Prega Ramsamy (born 5 May 1950) served as the second Executive Secretary of the Southern African Development Community. He is from Mauritius and has lived in Zambia, Botswana, Madagascar and South Africa.

Ramsamy joined FinMark Trust in 2012 as CEO. Ramsamy was the head of the trade division at the COMESA Secretariat in Zambia working on trade promotion and facilitation and also contributed to the establishment of the PTA Bank to finance and foster trade, socio-economic development and regional economic integration and PTA Clearing House to facilitate payments of trade and services in local currencies (ii) the Executive Secretary of Southern African Development Community (SADC) in Botswana where he was involved in cementing the process of economic integration in Southern Africa and advising policy makers on regulatory reforms and protocol implementation for economic growth (iii) the CEO of the Economic Development Board of Madagascar (EDBM) which was responsible for private sector development and investment promotion (iv) the Special Adviser to the State President of Madagascar for economic affairs (v) Head of Business for Development (B4D) Unit which focusses on inclusive business development at the Southern Africa Trust.

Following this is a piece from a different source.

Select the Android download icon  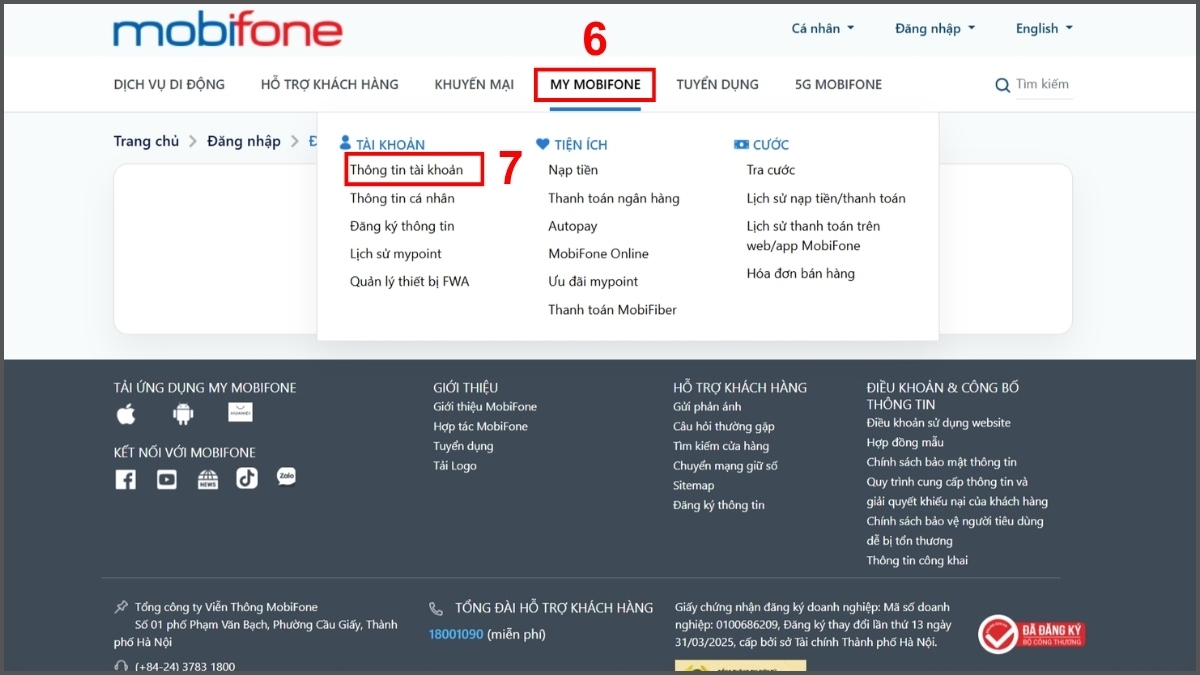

He provided policy and strategic advice to both the private and public sectors in the SADC region. Ramsamy holds a PhD in Development Economics, an MBA degree, a Diploma Poste-Universitaire and a BA (Hons) Economics and is fluent in both English and French.

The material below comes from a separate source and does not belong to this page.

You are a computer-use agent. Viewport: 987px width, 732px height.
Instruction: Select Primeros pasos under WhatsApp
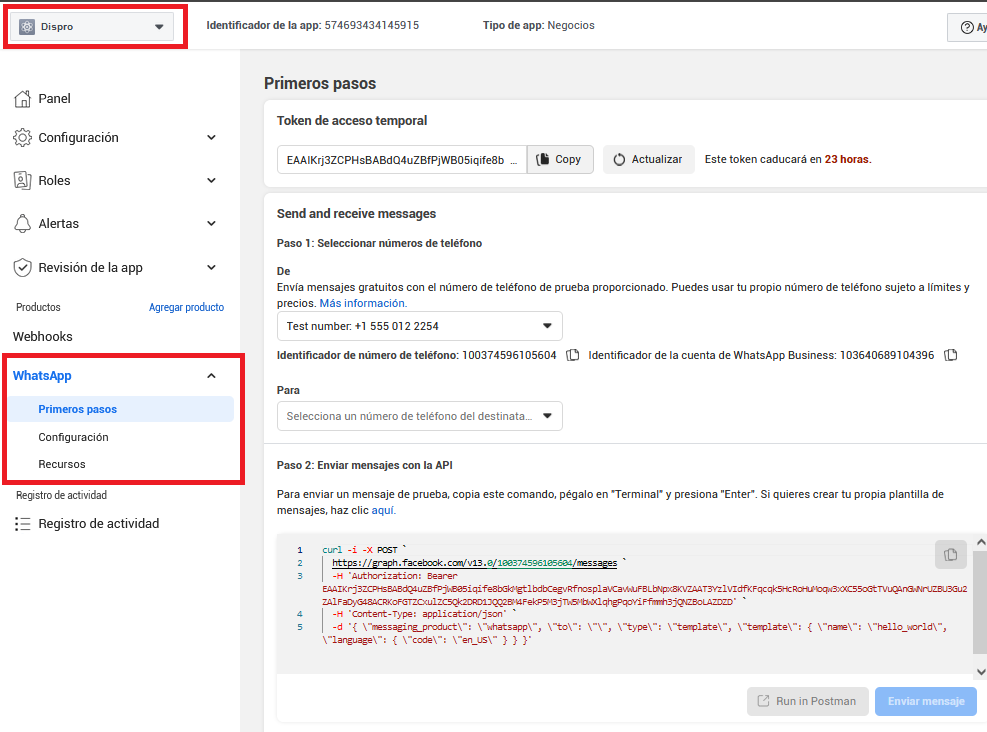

Ramsamy married Novia (née Mounsmie) in 1978. They have two daughters, Natacha Ramsamy and Katiana Sandra Ramsamy. Natacha lives in Mauritius and is a business owner, currently working at Evolution . Katiana lives in South Africa and worked for the Southern Africa Trust as a Project Manager. She also worked at the University of Witwatersrand, where she obtained a PhD in International Relations. Both Natacha and Katiana studied at the University of Cape Town.